Dr. Wilfried Kruse (links) und Dr. Andrés Otalváro (rechts) vom Leitungsteam GLEICH teilhaben zogen ein Zwischenfazit. Hierbei beriefen sie sich auf das Buch „Nahe bei den Menschen – Sechs Jahre lokale Geflüchtetenarbeit“, welches kürzlich im transcript-Verlag erschienen ist.

Im abschließenden Gespräch mit dem Migrationswissenschaftler Dr. Wilfried Kruse und Teil des Leitungsteams des Projekts, wurden drei zentrale Punkte herausgestellt:

  1. Geflüchtetenarbeit bleibt eine kommunale Daueraufgabe – trotz aller politischen Kontroversen.
  2. Demokratische Migrant:innenorganisationen sind für diese Arbeit unersetzlich.
  3. Der Umgang mit besonders verletzlichen Gruppen ist ein Gradmesser für den Zustand der Einwanderungsgesellschaft.

Ausblick

Lamine Conté (Haus Afrika, BV NeMO) und Dr.

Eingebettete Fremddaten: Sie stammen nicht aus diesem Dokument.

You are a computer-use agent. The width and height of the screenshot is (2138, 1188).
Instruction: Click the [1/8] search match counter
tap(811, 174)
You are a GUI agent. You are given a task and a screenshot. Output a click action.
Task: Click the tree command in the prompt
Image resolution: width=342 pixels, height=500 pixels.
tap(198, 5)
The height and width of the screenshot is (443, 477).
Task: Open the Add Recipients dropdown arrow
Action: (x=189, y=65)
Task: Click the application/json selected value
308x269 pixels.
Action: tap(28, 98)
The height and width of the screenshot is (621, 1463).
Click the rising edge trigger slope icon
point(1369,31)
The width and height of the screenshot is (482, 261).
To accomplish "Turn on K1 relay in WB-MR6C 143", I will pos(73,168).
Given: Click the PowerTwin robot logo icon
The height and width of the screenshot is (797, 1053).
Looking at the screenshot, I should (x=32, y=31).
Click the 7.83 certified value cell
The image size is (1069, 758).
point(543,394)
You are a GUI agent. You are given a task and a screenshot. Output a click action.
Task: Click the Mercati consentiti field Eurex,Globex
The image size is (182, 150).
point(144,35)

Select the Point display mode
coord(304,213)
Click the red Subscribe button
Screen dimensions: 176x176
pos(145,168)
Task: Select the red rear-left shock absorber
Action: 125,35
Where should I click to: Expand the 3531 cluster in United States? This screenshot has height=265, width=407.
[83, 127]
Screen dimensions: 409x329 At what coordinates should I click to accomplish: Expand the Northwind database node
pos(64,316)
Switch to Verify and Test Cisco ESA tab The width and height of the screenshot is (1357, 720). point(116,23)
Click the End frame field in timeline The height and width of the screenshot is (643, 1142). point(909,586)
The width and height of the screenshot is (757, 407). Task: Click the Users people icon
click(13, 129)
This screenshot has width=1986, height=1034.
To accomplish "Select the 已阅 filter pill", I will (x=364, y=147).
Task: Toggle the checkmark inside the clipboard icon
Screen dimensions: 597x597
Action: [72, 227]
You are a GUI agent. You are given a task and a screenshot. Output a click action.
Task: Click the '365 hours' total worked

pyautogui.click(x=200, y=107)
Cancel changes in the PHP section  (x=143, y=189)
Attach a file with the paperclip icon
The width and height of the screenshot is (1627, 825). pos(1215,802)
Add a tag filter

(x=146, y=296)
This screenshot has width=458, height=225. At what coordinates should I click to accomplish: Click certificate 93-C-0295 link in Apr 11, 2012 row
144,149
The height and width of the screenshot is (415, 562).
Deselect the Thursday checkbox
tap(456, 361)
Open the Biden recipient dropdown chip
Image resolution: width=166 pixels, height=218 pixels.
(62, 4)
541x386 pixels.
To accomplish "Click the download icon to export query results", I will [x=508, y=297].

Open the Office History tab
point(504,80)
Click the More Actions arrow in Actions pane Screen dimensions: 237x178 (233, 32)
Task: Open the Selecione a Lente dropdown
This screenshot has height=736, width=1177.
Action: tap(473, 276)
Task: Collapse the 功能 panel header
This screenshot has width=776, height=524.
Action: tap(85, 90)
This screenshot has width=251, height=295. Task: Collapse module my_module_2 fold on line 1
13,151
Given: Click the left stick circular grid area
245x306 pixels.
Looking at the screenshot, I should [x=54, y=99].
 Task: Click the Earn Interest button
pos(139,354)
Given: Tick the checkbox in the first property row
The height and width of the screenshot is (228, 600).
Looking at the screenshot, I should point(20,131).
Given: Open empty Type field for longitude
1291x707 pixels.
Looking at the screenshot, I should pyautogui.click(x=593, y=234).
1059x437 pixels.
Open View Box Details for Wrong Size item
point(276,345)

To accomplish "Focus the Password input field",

Wilfried Kruse schlossen die Konferenz mit einem Ausblick:
Die Herausforderungen bleiben groß – aber das Engagement ist größer.
Die Regionale Dialogkonferenz in Völklingen war ein eindrucksvoller Beleg dafür, dass Beteiligung, Vernetzung und klare Worte notwendig und möglich sind – für ein solidarisches Zusammenleben in der Migrationsgesellschaft.

Lamine Conté vom Haus Afrika und Bundesvorstand des BV NeMO schloss mit einem klaren Appell:

„Nur wenn die Stimme der Geflüchteten nicht am Rand bleibt, sondern ins Zentrum der Arbeit rückt, können wir wirklich gleich teilhaben.“

Projektkoordination: Boneah Camara und Lamine Conté
Veranstalter: Haus Afrika e.V. im Projekt GLEICH teilhaben des BV NeMO
Ort: Haus Afrika, Rathausstraße 37, 66333 Völklingen
Datum: Freitag, 9. Mai 2025 13.30-20 Uhr

Haus Afrika e.V.

Als gemeinnützige Organisation versteht sich Haus Afrika e.V. als Brücke zwischen Menschen verschiedener Nationen, zwischen allen, die sich für den Kontinent Afrika, seine Menschen und seine Kulturen interessieren. Haus Afrika e.V. ist inzwischen ein fester Bestandteil als Akteur in der kulturellen und integrativen Arbeit. Der Verein bietet: Kinder und Jugendhilfe; Hilfe für Flüchtlinge, Nachhaltige und vielfältige Projekte für Kinder, Jugendliche und Erwachsene, Lobbyarbeit zu Gunsten der Integration, Beratung im Ausländerrecht, Fairer-Handel-Kampagne und entwicklungspolitische Bildung, Ausländerprojekte.